When Harkness was first conscious of this he tried to move his knee, but he was so tightly wedged in that he could not stir. Then he could not move for another reason, that he was transfixed with apprehension. It was exactly as though a gigantic hand had slipped forward and enclosed him in its grasp, congealing him there, stiffening him into helpless clay—and this was the apprehension of immediate physical pain.
He had known all his days that he was a coward about physical pain, and that was always the form of human experience that he had shrunk from observing, compelling himself sometimes because he so deeply hated his cowardice, to notice, to listen, but suffering after these contacts acute physical reactions. Only once or twice in his life had pain actually come to him. He did not mind it so deeply were it part of illness or natural causes, but the deliberate anticipation of it—the doctor's "Now look out; I am going to hurt," the dentist's "I may give you a twinge for a moment," these things froze him with terror. During the war, when he had offered his service, this was the thing that from the clammy darkness of the night leapt out upon him. He had done his utmost to serve at the front, and it was in no way his own fault when he was given clerical work at home.
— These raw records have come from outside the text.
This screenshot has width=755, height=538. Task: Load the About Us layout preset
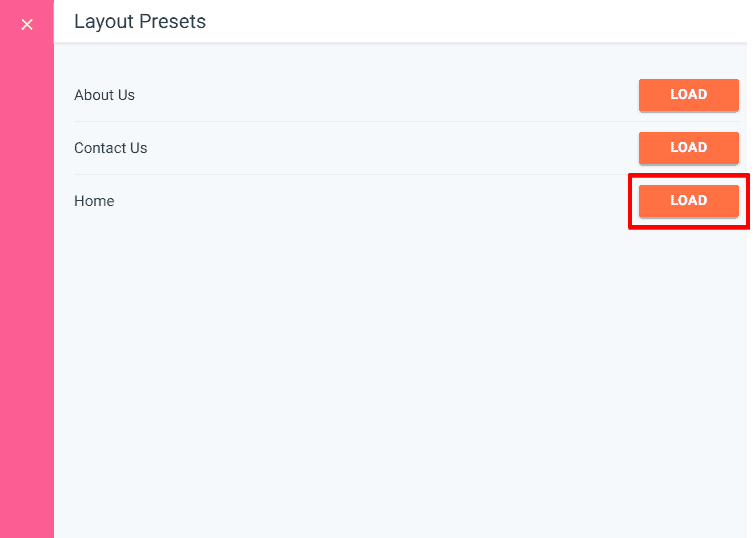688,95
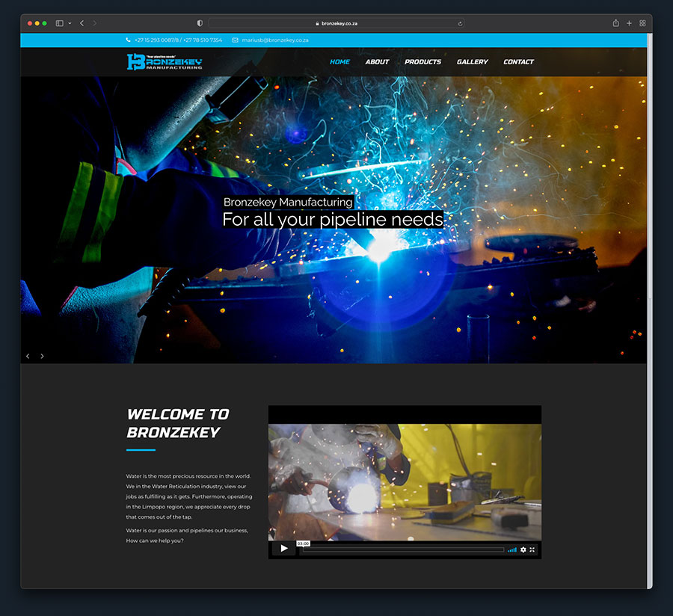This screenshot has width=673, height=616.
Task: Reload the page from the address bar
Action: pos(460,23)
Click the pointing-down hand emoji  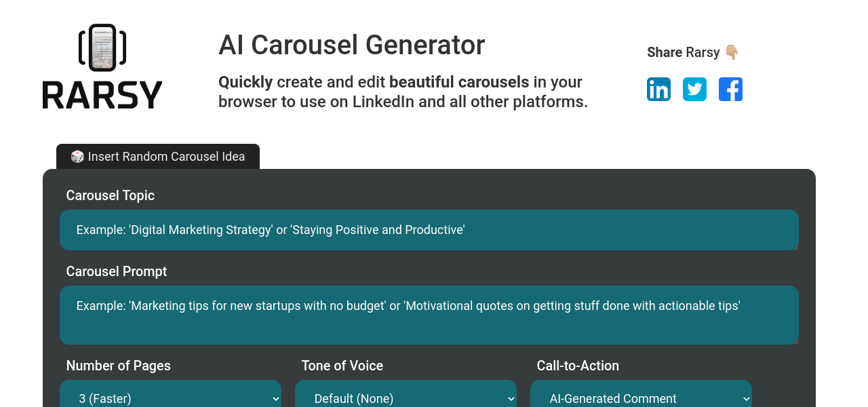731,52
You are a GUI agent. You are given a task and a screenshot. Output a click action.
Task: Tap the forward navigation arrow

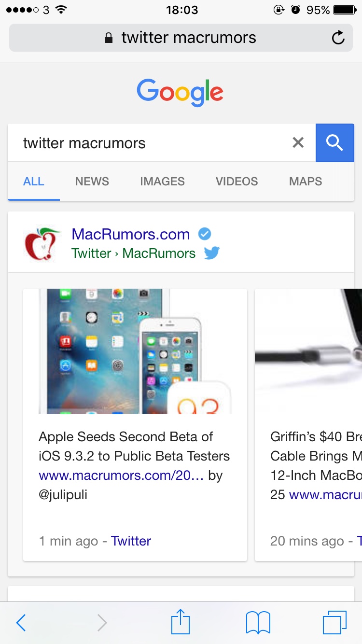pyautogui.click(x=102, y=623)
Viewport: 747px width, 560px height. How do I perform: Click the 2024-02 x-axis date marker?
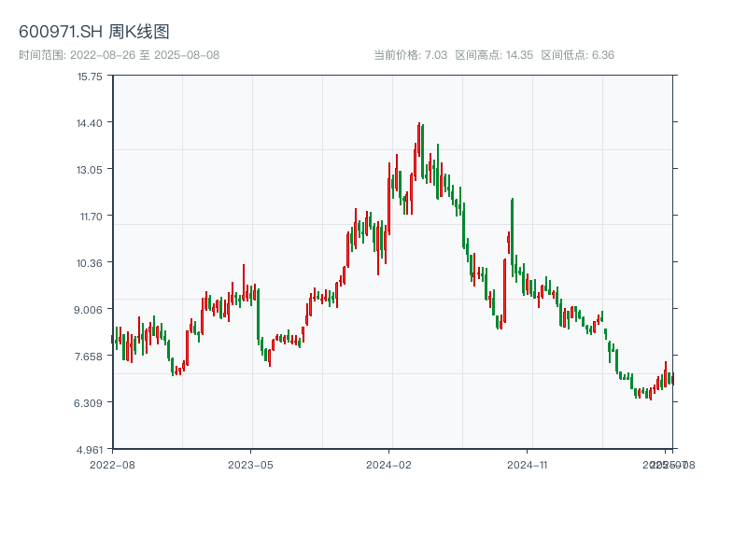[x=389, y=464]
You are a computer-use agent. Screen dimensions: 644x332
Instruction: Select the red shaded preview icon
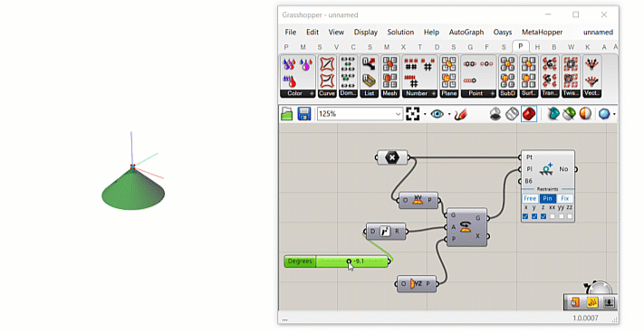[529, 114]
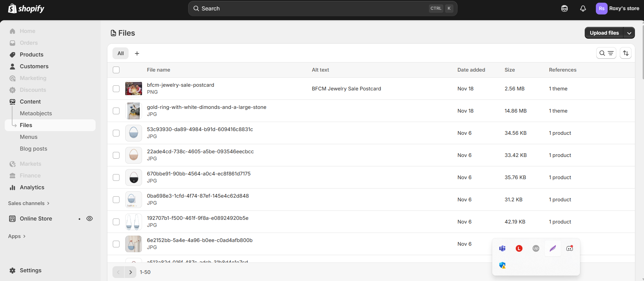Expand the Sales channels section
Image resolution: width=644 pixels, height=281 pixels.
pos(29,203)
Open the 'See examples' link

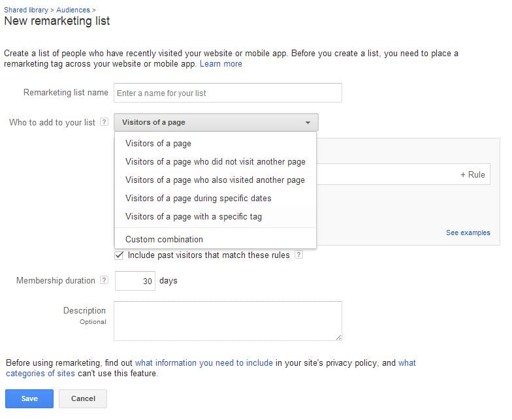[468, 233]
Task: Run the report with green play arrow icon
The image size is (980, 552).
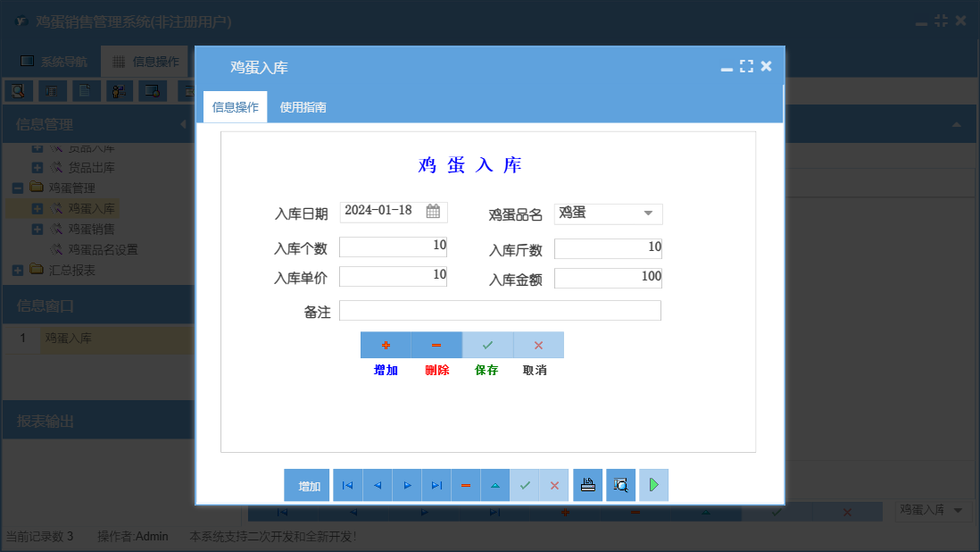Action: (x=653, y=485)
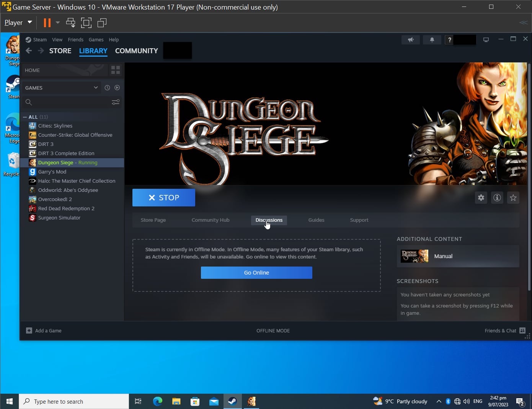Image resolution: width=532 pixels, height=409 pixels.
Task: Click the library page vertical scrollbar
Action: click(x=529, y=172)
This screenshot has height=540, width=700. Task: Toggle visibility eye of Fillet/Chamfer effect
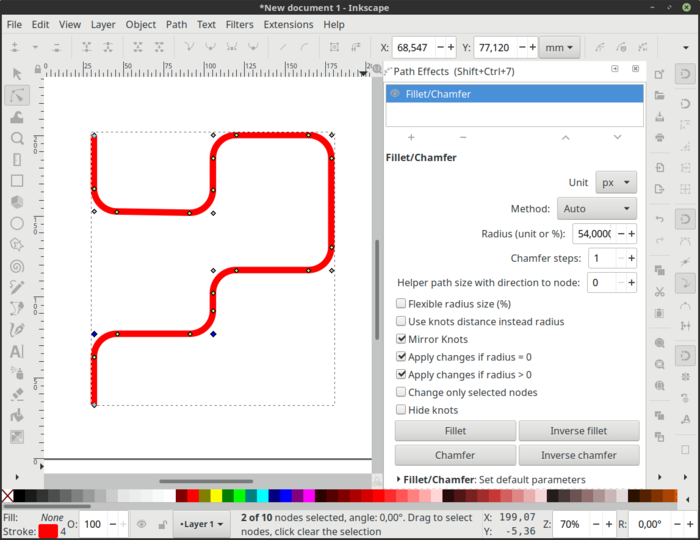[x=395, y=94]
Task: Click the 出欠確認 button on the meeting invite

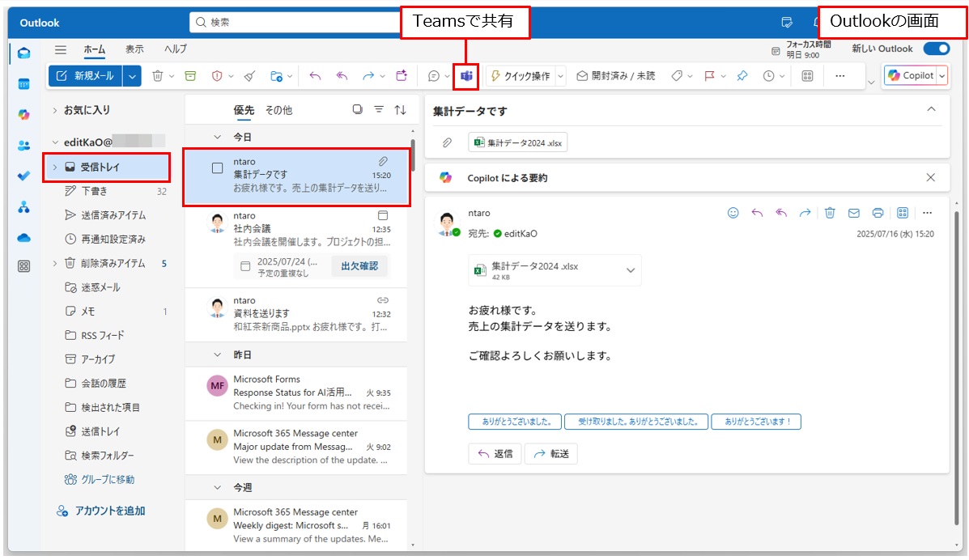Action: (359, 265)
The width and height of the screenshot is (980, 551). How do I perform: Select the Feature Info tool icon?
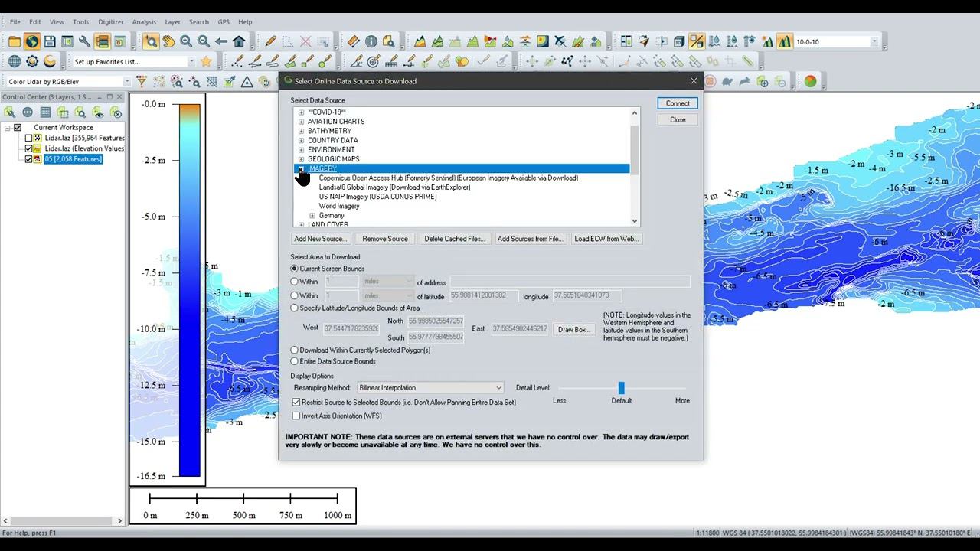point(371,41)
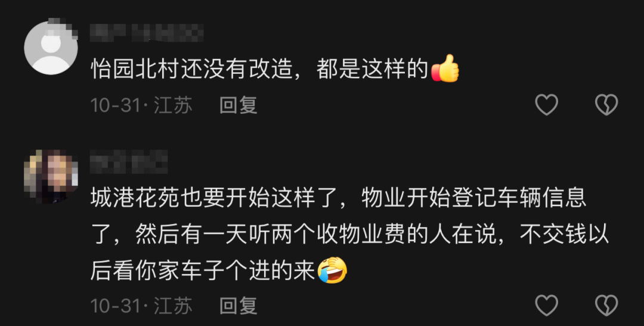Viewport: 644px width, 326px height.
Task: Click the 江苏 location under second comment
Action: pyautogui.click(x=173, y=306)
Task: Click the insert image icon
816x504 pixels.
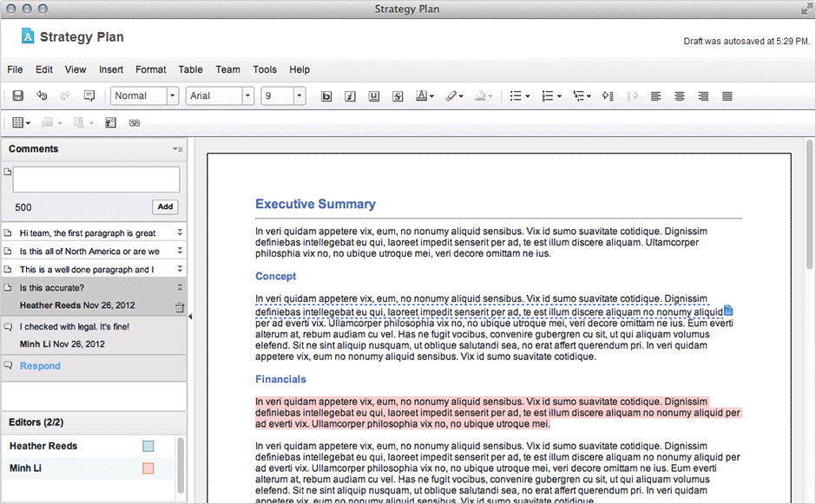Action: pos(110,123)
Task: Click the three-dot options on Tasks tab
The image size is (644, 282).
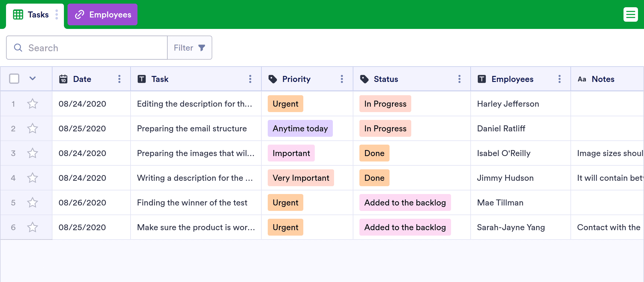Action: (57, 14)
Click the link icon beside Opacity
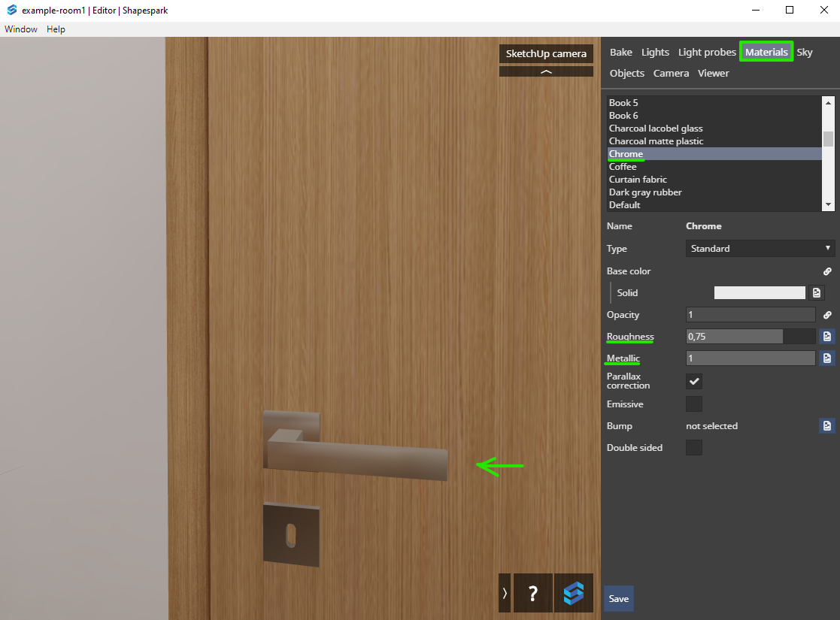The width and height of the screenshot is (840, 620). (x=827, y=315)
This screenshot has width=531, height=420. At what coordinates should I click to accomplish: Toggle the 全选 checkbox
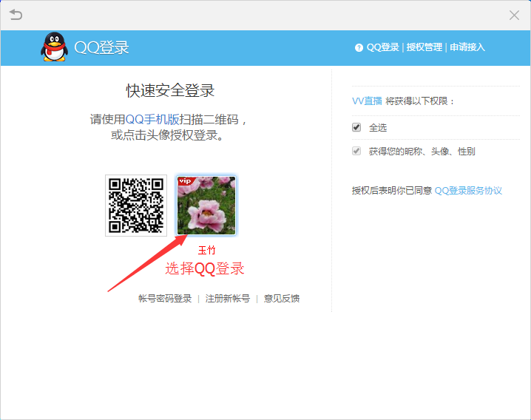coord(356,127)
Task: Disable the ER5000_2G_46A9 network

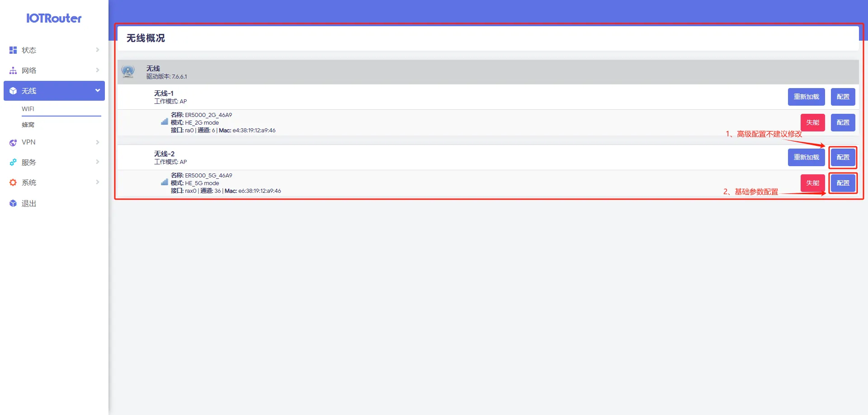Action: (812, 122)
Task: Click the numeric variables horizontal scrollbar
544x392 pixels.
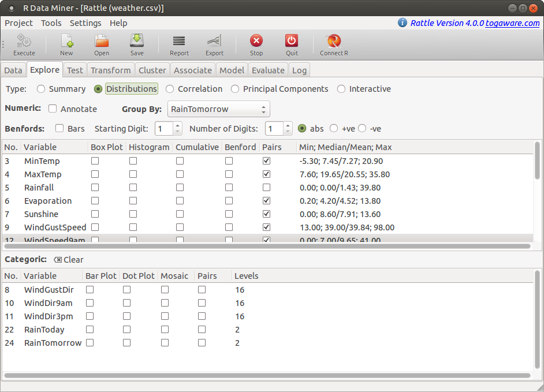Action: 267,246
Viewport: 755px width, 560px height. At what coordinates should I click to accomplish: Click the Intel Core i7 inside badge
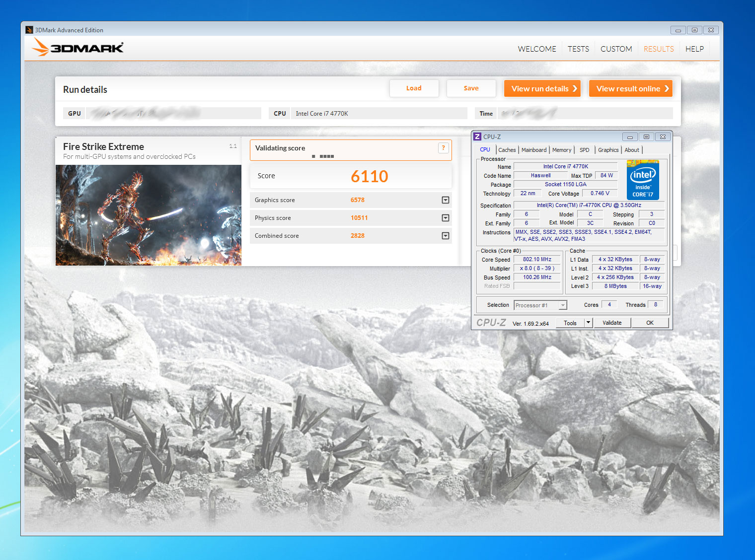643,180
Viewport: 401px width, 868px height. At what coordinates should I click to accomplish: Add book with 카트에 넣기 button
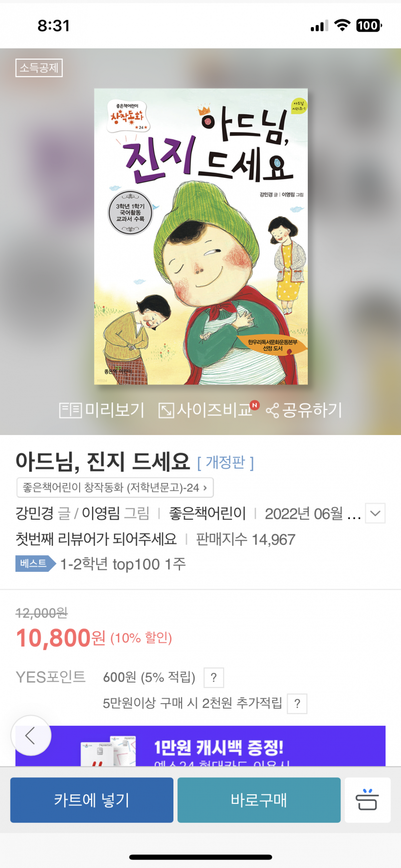[92, 800]
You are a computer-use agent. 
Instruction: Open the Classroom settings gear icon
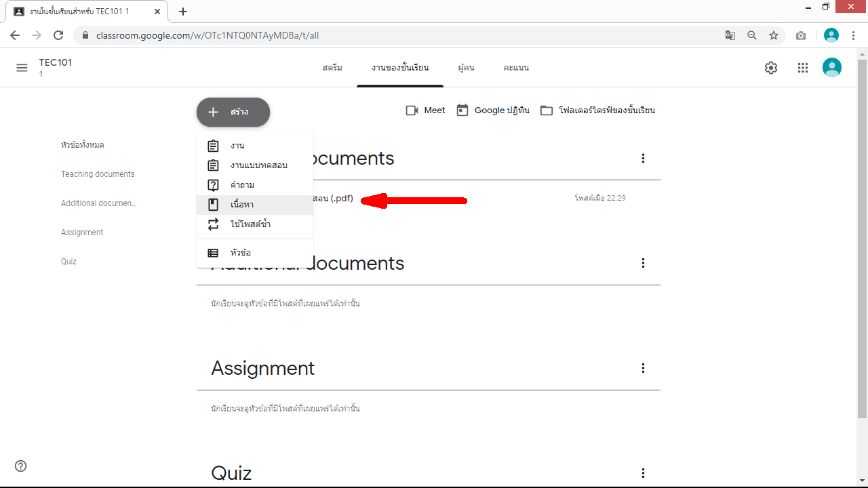[771, 68]
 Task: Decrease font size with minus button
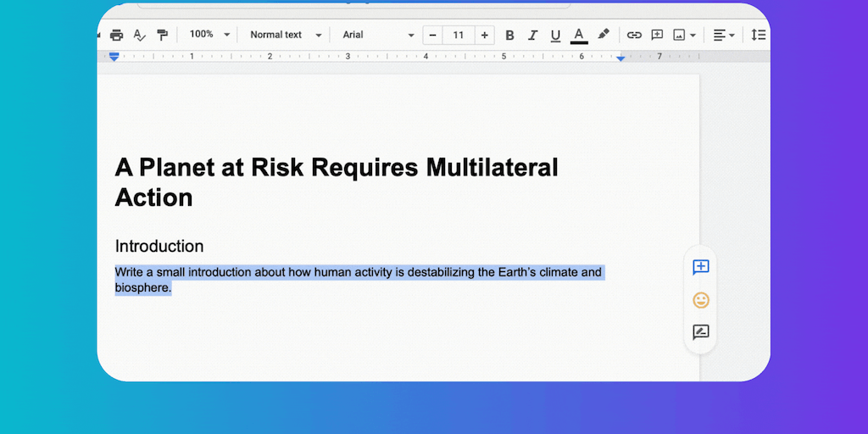433,35
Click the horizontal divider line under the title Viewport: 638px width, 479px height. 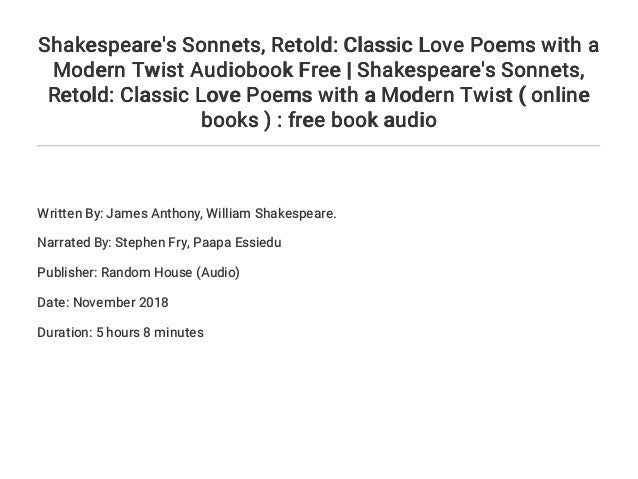318,145
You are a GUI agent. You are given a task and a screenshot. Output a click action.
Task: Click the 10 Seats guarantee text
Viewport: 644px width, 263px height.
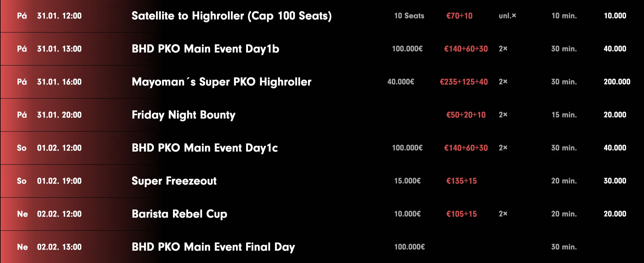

He had tried again and again, but his poor sight, his absurd inside that was always wrong in one fashion or another, these things had held him back—and behind it all was there not a faint ring of relief, something that he dared not face lest it should reveal itself as cowardice? There had been times at the dentist's and one operation. That operation had been a slight one, but it had involved for several weeks the withdrawing of tubes and the probing with bright shining instruments. Every morning for several hours before this withdrawing and probing he lay panting in bed, the beads of sweat gathering on his forehead, his hands clutching and unclutching, saying to himself that he did not care, that he was above it, beyond it . . . but closer and closer and closer the animal came, and soon he was at his bedside, and soon bending over him, and soon his claws were upon his flesh and the pain would swoop down, like a cry of a discoverer, and the voice would be sharper and sharper, the determination not to listen, not to hear, not to feel weaker and weaker, until at length out it would come, the defeat, the submission, the scream for pity.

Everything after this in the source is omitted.